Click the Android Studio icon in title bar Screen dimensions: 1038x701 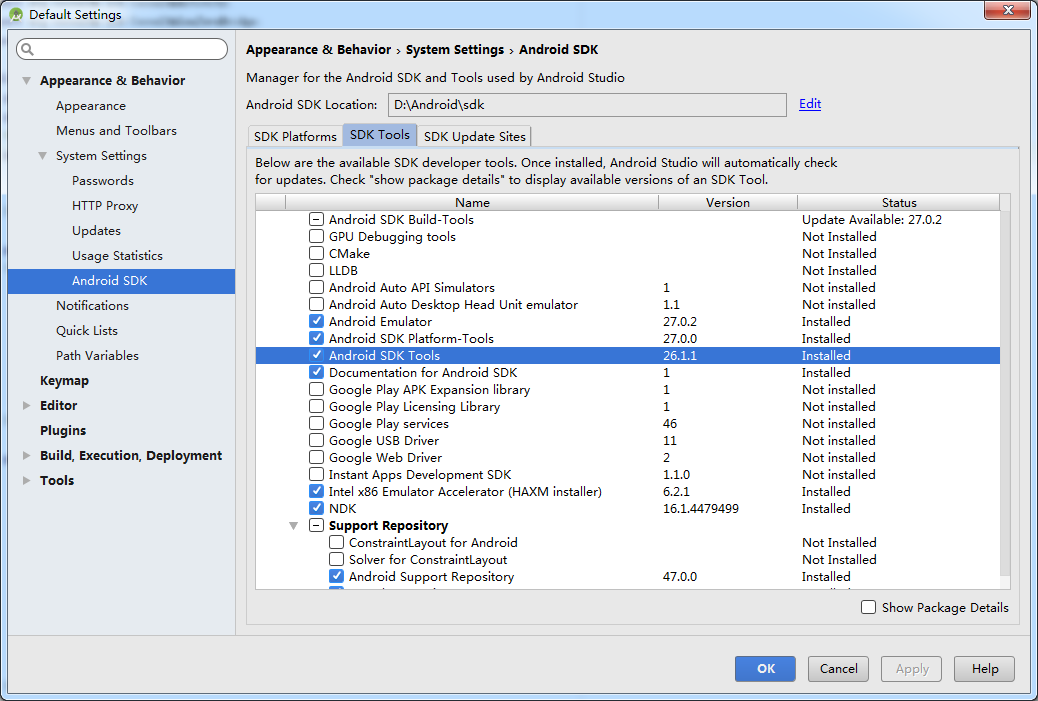pyautogui.click(x=15, y=14)
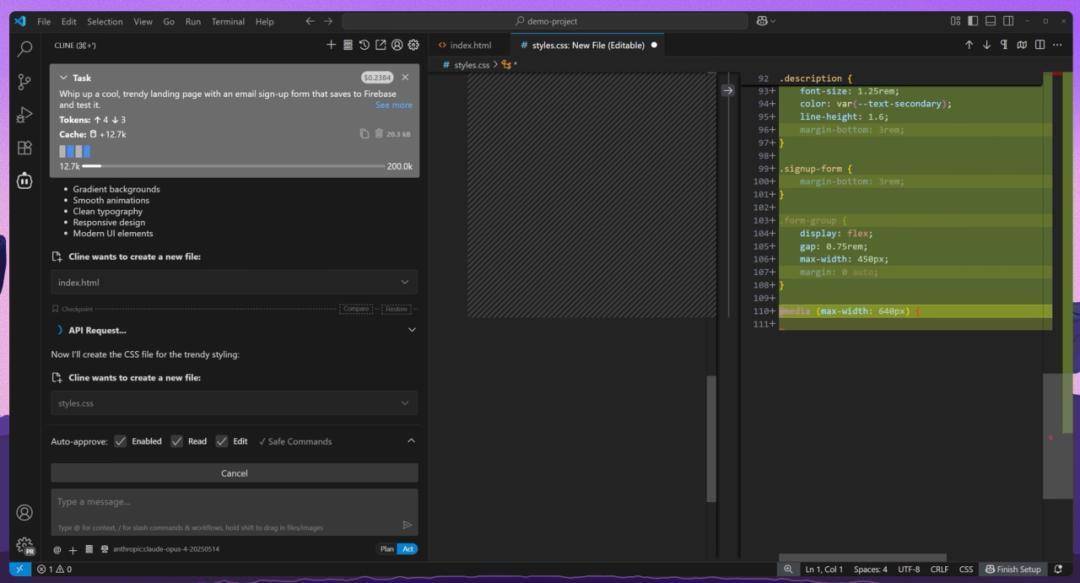This screenshot has height=583, width=1080.
Task: Open Cline settings gear in panel header
Action: (413, 45)
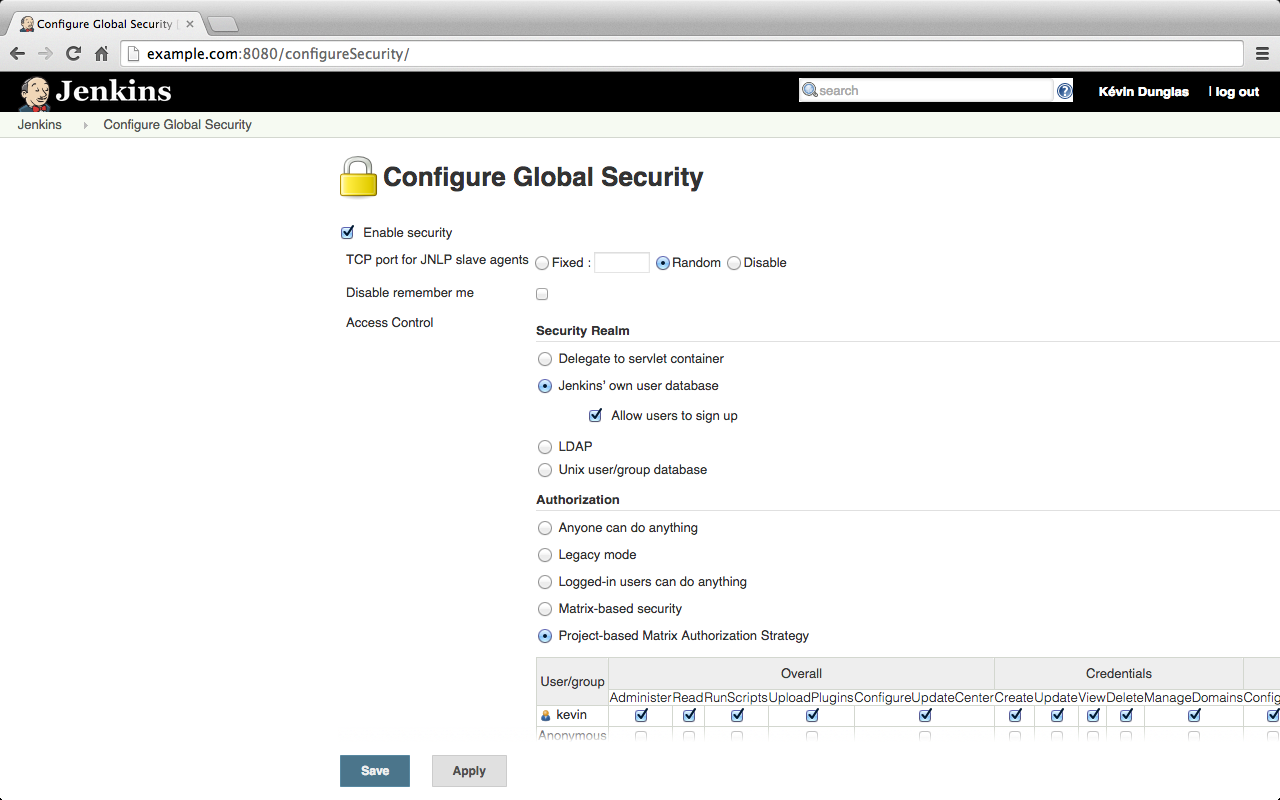Toggle the Enable security checkbox
Screen dimensions: 1280x800
click(x=348, y=232)
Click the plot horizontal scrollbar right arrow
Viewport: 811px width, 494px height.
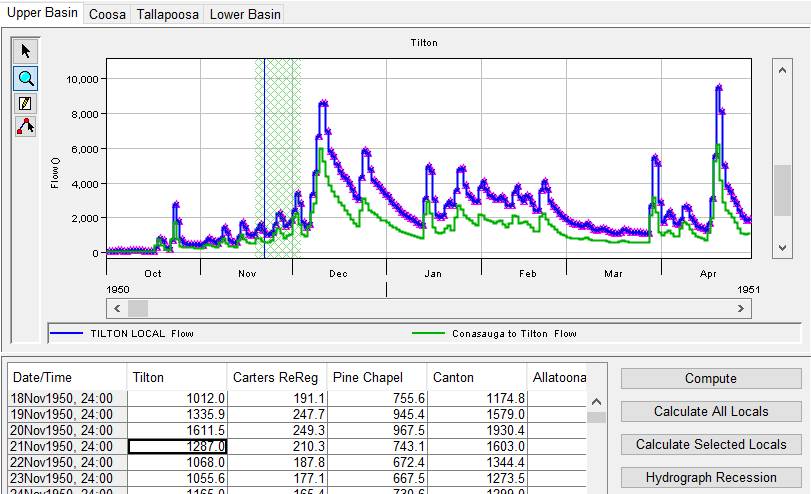click(741, 309)
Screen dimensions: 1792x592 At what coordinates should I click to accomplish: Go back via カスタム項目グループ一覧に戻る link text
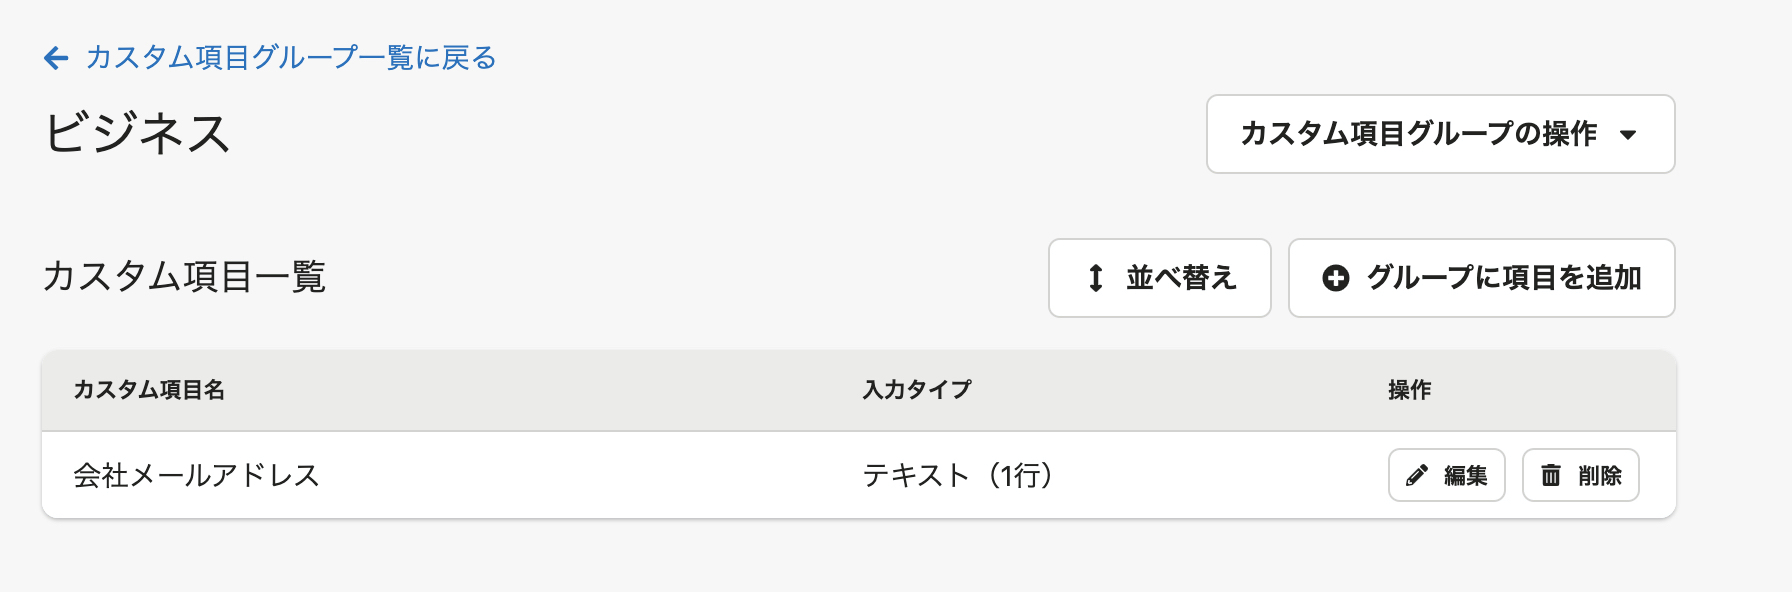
####
• PROBLEM STATEMENT: Copy out again the lines of the material above, from the line holding "Click the plot" through the last line, both included. Leave the pictures out.

• CORRECT RESULT:
Click the plot horizontal scrollbar right arrow
Viewport: 811px width, 494px height.
click(741, 309)
Screen dimensions: 1792x592 At what coordinates should I click to accomplish: Go back via カスタム項目グループ一覧に戻る link text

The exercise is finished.